The domestication of cacao is believed to have occurred around 5,300 years ago5. It is proposed that domestication took place at multiple sites by different indigenous groups in tropical America5,6,7,8. The fermentation of sweet cacao for the production of an alcoholic beverage preceded the grinding of the seeds and may have played a crucial role in the initial development of cacao farming5,7,8. While cacao was initially classified into three genetic groups (Criollo, Forastero, and Trinitario), subsequent research suggests that cacao germplasms can be divided into ten distinct genetic clusters, including Amelonado, Contamana, Criollo, Curaray, Guianna, Iquitos, Marañon, Nacional, Nanay, and Purús9. Recent collecting expeditions in the Amazon have identified additional germplasm groups, expanding our understanding of cacao’s genetic diversity10,11. These natural populations represent the primary gene pool of cacao in the Amazon basin, spanning from French Guiana to Bolivia2,12,13. Consequently, cacao is among the tropical plants with natural populations distributed throughout the entire Amazon region. These populations exhibit differentiation and adaptation to diverse environmental conditions, making cacao an ideal species for studying the spatial distribution of genetic diversity in tree species within the Amazon.

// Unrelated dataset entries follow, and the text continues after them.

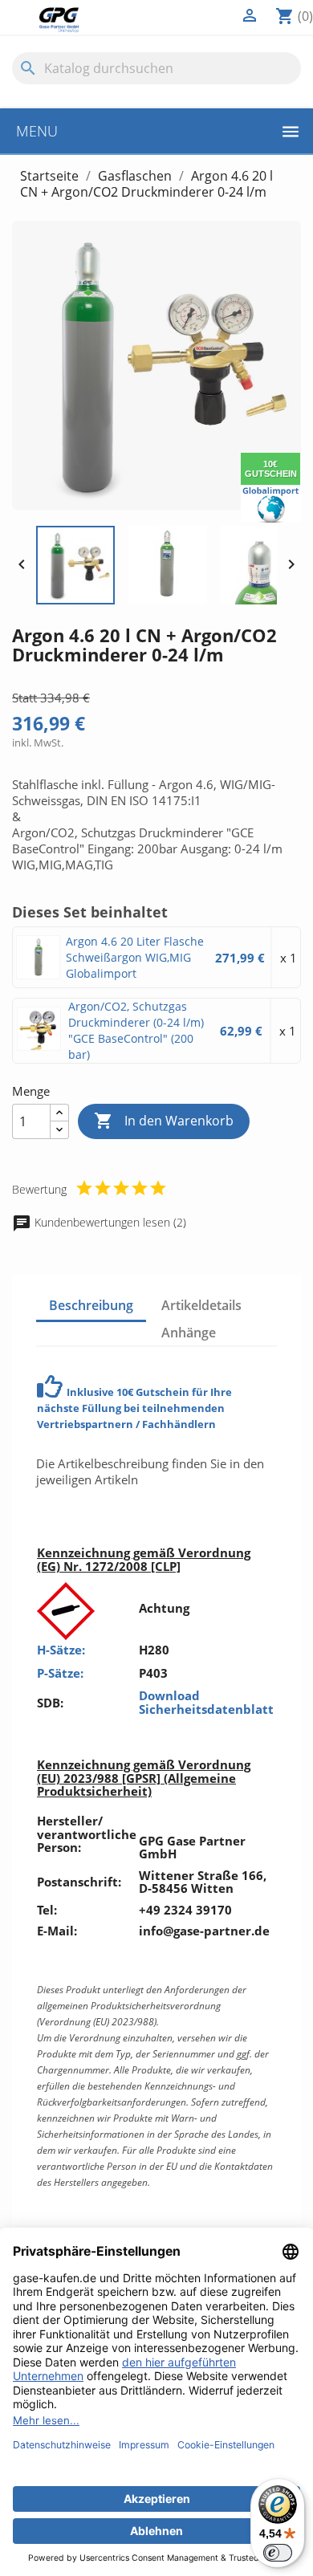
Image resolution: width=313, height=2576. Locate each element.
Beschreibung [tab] (91, 1305)
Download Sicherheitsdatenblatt (206, 1702)
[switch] (277, 2553)
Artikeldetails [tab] (201, 1305)
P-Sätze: (60, 1673)
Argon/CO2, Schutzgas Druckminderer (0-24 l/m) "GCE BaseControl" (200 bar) (136, 1030)
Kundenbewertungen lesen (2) (108, 1222)
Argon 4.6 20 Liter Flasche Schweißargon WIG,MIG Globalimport (135, 957)
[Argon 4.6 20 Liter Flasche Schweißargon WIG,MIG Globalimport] (39, 957)
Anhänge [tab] (188, 1332)
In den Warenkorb (164, 1120)
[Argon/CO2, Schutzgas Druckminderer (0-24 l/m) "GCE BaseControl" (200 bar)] (40, 1028)
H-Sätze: (61, 1650)
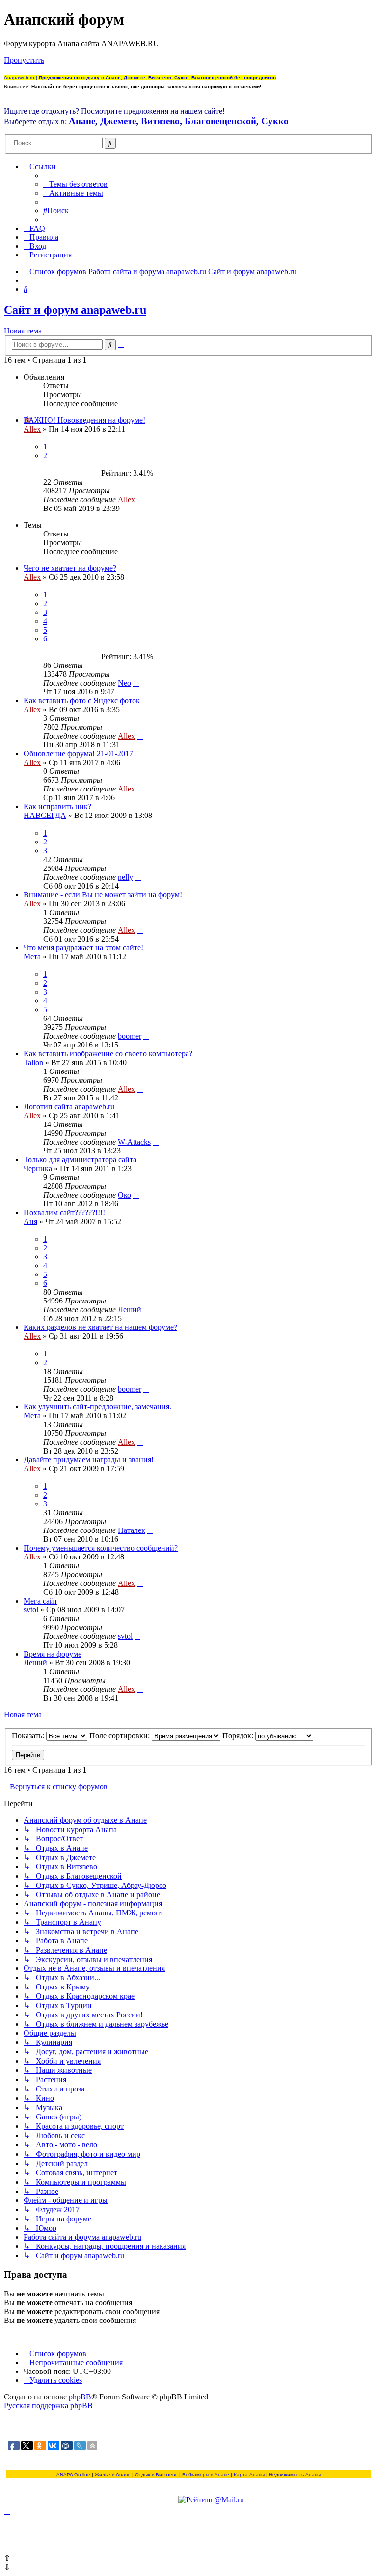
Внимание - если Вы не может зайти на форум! (103, 895)
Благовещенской (220, 121)
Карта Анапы (249, 2474)
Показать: (29, 1736)
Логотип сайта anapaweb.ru (69, 1106)
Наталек (131, 1530)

The hypothesis of Pleistocene refugia has been proposed to explain the significant intra-specific divergence of T. cacao in the Amazon13,14. According to this theory, the glacial cycles of the Pleistocene period caused forest cover to contract to limited areas or refuges, leading to the isolation of populations within climatically suitable regions and facilitating allopatric differentiation15. However, research by Motamayor et al. (2008) has shown that the geographical distribution of cacao genetic clusters does not correspond to the proposed refuge centers for other species in the region16,17. Instead, the differentiation patterns observed in the studied populations appear to align with potential dispersal barriers created by ancient ridges or palaeoarches9. Apart from the conflicting hypotheses explaining the geographical distribution of cacao populations, the timing of intra-specific divergence has also been a subject of debate. Richardson et al.18 analyzed dated phylogenies of chloroplast and nuclear DNA sequences and demonstrated that cacao diverged from its most recent common ancestor approximately 9.9 million years ago during the mid-to-late Miocene18. This suggests that cacao had ample time to generate genetic diversity within the species. In the same study, two individuals of T. cacao formed a monophyletic group with stem and crown node ages estimated at 6.5 million years ago and 1.2 million years ago, respectively18. Conversely, Thomas et al.14 proposed that the last glaciation period (22,000 to 13,000 years BP) had the most significant pre-human impact on the present distribution and diversity of cacao14.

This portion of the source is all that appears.